> [WHAT THE TASK ASKS]
Please transcribe exactly the lines from the line holding "Click the Коеф. конверсії column header" through the end of the data below, and skip any pictures.

> [RECORDED INFORMATION]
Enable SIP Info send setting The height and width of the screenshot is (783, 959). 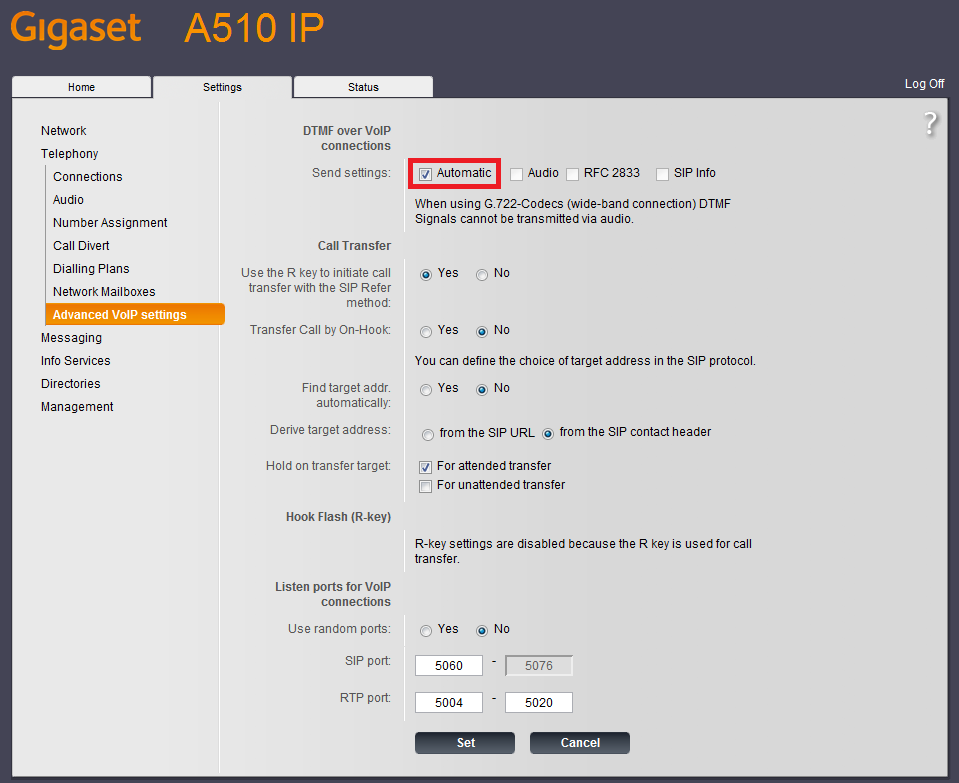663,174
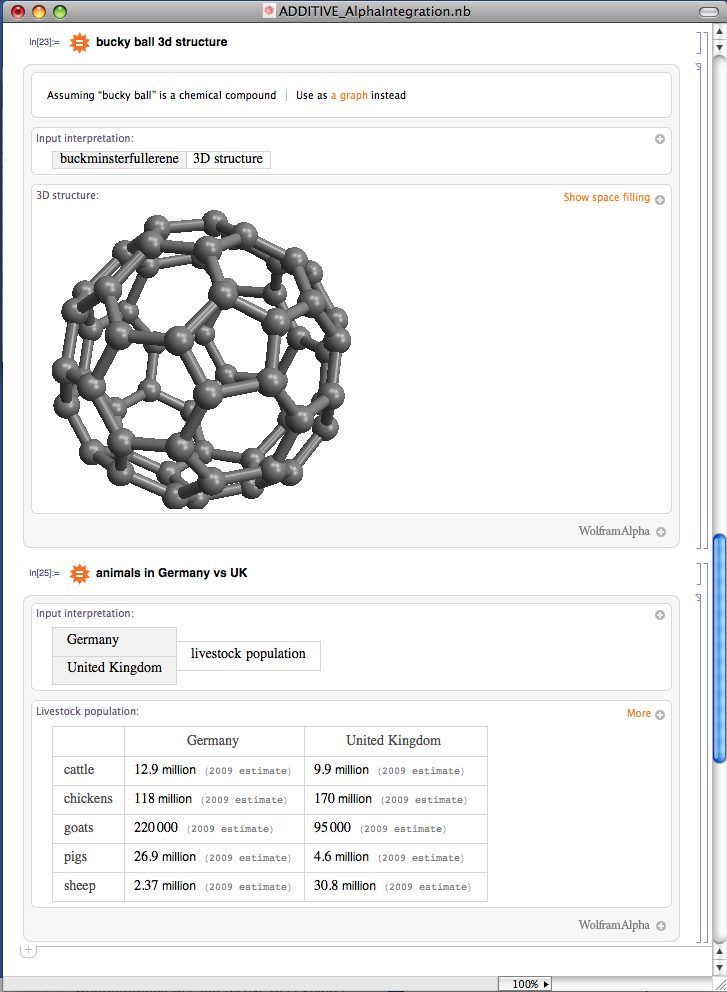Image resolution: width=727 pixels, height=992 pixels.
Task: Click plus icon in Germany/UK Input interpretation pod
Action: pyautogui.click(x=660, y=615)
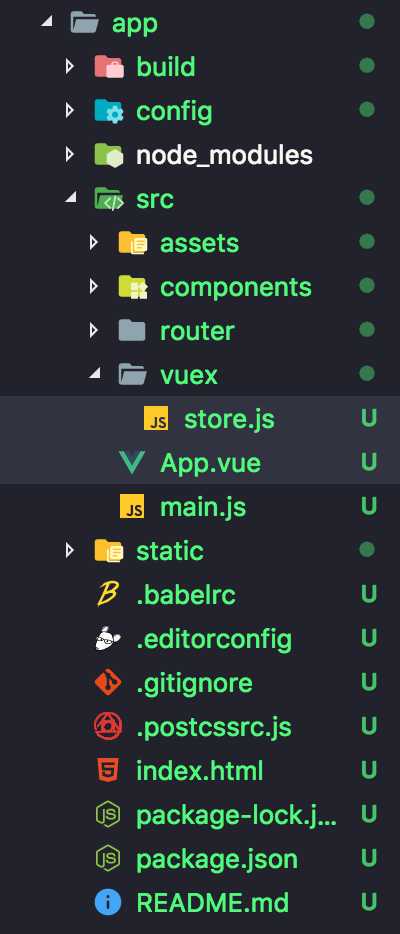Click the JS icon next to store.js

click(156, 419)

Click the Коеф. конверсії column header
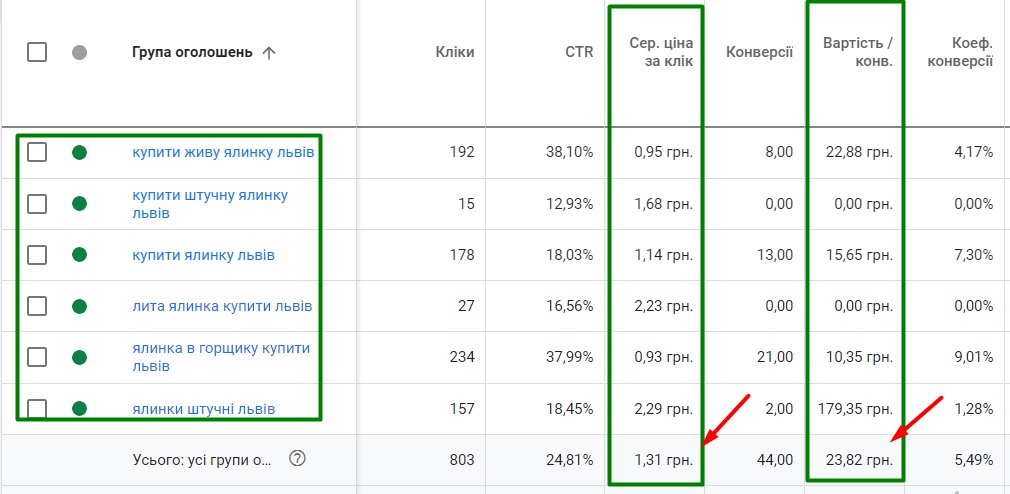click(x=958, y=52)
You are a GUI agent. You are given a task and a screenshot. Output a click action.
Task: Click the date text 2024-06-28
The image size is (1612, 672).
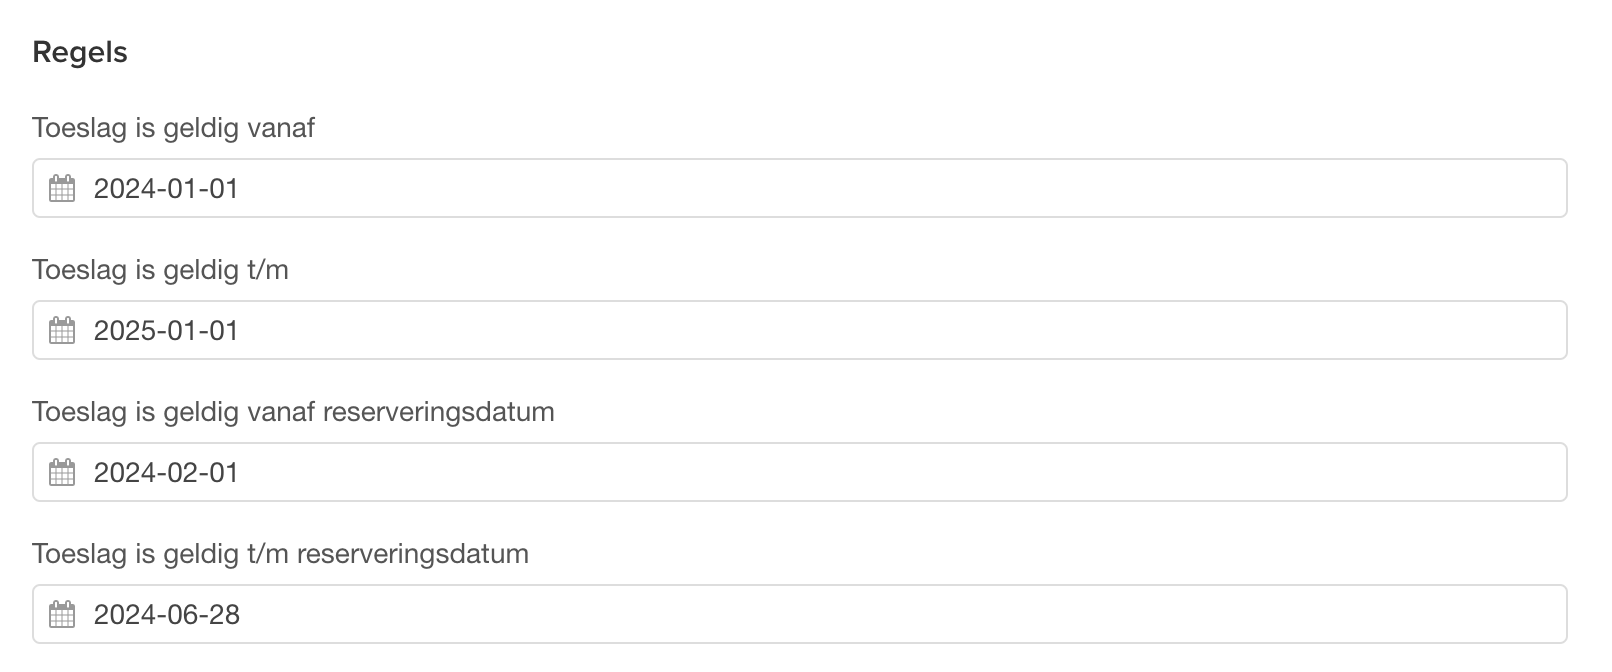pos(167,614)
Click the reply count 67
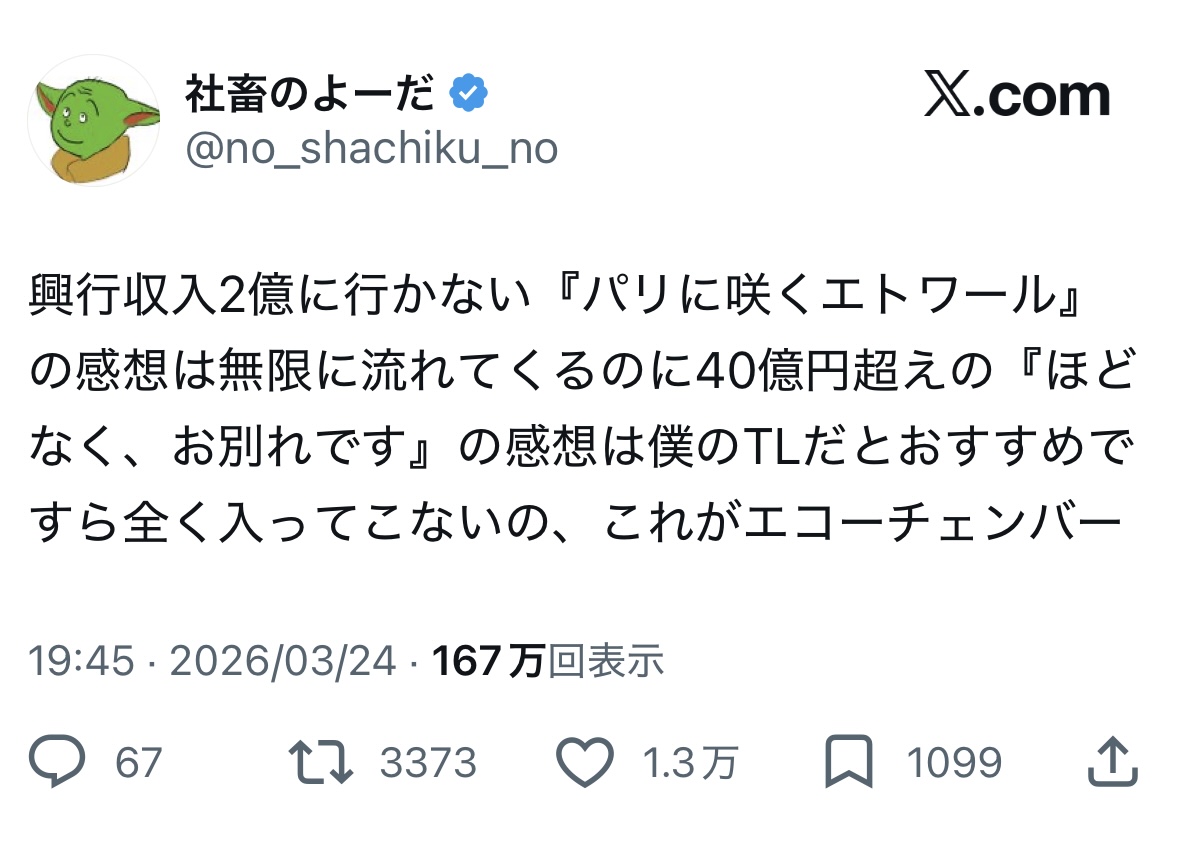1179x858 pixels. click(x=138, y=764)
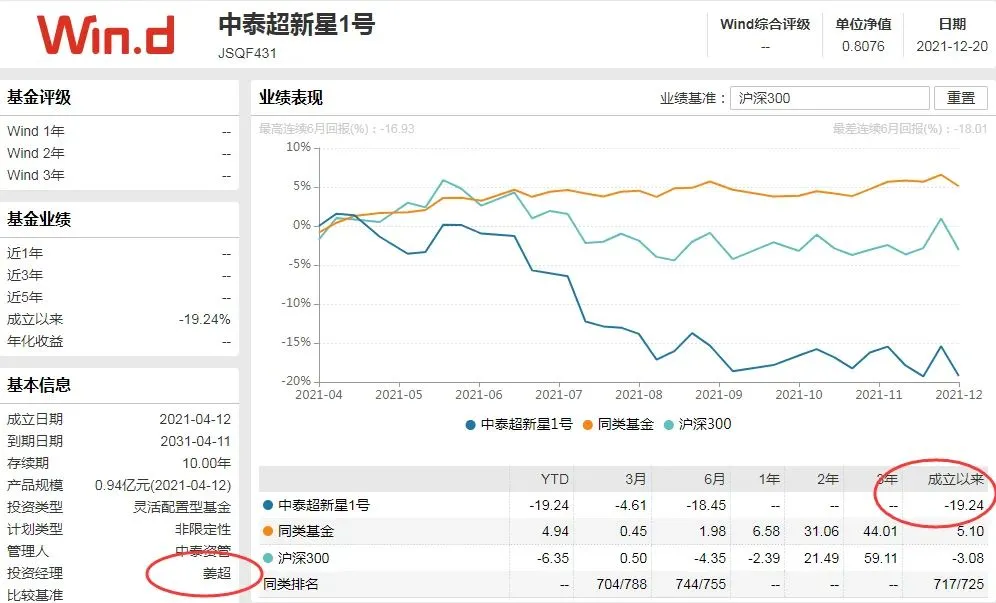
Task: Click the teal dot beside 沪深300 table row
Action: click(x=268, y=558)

> [WRITTEN SOLUTION]
Click the Коеф. конверсії column header
click(x=958, y=52)
You are a GUI agent. You are given a task and a screenshot. Output a click action.
Task: Click the date text 2024-06-28
The image size is (1612, 672).
pos(167,614)
Click the reply count 67
1179x858 pixels. click(x=138, y=764)
Task: Click the teal dot beside 沪深300 table row
Action: click(x=268, y=558)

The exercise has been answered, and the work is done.